Next, I have three Quadro FX 1300 cards, which are basically underclocked Geforce FX 5950 Ultras (NV38GL) with much much slower memory. I would consider these "first generation" PCI-Express GPUs, so this is about as far back as this machine will need to go. These use a bridge chip for the PCI-E interface... and it seems likely that's the source of the issues.

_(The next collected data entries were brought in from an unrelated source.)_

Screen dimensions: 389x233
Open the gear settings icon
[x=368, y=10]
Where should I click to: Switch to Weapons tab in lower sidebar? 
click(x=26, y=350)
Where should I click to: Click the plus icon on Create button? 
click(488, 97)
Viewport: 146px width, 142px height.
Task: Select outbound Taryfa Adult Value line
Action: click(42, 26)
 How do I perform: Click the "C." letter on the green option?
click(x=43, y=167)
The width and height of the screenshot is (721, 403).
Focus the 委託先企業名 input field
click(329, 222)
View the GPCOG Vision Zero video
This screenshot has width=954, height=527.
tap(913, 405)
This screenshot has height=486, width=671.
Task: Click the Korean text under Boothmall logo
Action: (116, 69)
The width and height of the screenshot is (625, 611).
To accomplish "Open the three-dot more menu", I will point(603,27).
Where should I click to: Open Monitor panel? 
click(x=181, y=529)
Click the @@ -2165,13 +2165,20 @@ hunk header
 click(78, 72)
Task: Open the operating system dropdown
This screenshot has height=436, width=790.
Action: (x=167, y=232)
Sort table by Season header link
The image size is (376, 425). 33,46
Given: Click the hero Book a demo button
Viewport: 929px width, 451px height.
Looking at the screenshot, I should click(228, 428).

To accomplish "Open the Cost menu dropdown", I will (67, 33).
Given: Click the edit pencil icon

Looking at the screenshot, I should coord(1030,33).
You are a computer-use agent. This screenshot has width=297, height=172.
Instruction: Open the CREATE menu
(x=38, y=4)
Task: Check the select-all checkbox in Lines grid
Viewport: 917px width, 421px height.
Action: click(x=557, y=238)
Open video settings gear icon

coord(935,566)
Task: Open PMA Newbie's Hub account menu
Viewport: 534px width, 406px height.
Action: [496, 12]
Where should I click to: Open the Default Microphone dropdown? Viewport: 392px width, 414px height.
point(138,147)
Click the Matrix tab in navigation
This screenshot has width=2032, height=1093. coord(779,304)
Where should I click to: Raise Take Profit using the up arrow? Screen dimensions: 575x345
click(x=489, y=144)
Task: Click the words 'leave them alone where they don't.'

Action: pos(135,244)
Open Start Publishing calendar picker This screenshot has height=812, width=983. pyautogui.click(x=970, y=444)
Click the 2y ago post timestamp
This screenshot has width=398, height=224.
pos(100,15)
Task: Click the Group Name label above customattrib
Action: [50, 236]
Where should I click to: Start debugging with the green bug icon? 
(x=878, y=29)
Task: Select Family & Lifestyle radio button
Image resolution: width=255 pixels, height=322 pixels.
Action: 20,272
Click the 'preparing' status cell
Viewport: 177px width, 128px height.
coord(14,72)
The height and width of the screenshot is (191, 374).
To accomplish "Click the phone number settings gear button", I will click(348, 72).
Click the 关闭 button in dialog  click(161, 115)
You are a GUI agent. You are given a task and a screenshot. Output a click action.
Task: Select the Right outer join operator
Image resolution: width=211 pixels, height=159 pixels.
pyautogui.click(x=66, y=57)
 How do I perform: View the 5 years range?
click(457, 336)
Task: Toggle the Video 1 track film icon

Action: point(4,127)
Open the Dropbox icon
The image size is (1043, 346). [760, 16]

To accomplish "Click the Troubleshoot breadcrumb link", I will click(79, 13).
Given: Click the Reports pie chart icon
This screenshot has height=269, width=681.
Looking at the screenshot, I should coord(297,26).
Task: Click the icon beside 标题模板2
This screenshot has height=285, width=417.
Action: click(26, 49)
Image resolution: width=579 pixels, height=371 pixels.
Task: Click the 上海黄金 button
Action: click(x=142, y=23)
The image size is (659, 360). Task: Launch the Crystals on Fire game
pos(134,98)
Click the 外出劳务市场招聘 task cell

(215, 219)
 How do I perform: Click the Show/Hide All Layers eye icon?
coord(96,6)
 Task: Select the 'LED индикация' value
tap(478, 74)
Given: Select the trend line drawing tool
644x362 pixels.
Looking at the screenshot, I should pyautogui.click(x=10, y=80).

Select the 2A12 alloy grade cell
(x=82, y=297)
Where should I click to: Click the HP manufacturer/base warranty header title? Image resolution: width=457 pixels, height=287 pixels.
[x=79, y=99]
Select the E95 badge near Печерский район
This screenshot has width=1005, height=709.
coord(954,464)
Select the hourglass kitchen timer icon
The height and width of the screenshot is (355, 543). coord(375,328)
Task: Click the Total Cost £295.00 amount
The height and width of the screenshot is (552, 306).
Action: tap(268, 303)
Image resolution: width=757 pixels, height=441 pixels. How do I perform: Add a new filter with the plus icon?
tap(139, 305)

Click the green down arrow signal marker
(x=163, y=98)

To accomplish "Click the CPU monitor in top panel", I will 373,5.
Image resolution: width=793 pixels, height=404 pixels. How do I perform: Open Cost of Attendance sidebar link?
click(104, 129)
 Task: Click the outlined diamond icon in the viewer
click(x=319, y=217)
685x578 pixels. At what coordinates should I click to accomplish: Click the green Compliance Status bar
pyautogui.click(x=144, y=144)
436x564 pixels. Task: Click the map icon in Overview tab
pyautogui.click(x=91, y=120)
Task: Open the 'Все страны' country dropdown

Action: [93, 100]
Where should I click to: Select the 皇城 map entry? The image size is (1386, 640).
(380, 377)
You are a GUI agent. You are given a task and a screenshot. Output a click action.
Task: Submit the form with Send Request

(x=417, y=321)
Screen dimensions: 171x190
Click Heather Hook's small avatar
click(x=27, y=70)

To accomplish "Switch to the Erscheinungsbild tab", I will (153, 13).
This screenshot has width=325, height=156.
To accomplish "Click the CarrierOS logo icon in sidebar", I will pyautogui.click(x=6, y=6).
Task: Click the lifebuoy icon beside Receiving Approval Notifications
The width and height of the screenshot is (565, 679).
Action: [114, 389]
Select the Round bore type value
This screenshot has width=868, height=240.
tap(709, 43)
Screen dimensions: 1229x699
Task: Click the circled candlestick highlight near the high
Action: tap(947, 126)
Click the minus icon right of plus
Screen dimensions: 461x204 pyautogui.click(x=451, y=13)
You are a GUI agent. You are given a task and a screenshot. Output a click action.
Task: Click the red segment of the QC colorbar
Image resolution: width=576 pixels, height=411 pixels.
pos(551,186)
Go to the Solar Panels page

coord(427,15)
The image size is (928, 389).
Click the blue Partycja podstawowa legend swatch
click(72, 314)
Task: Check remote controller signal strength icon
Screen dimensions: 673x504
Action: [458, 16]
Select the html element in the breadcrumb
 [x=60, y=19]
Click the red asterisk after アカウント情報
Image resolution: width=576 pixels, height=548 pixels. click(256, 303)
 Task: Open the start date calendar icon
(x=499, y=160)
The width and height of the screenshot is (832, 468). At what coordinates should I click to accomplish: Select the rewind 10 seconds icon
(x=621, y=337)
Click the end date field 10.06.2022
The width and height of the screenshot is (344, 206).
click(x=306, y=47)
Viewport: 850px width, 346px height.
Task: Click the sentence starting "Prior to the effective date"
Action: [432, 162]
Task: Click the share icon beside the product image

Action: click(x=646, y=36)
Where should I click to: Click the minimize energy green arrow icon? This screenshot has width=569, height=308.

They all boot up to the point of loading Windows XP, but after that I have been unable to get them to work right. On the first one I was able to get to the point of trying to install drivers (it needed older ones than what I had installed for the FX 4500) and as soon as it started actually installing devices the system dropped to a black screen with a blinking white cursor. After that it would reboot to the same black screen with white cursor, even when choosing "VGA Mode". I even had the system blue screen in safe mode one time with one of these cards installed.

After uninstalling the other drivers completely with a different card installed, as soon as I try to boot with an FX 1300 it will reach the Windows loading screen and after a few seconds it will drop to a black screen with no blinking cursor, but with the monitor still receiving signal. I can drop the FX 4500 back in and it immediately works.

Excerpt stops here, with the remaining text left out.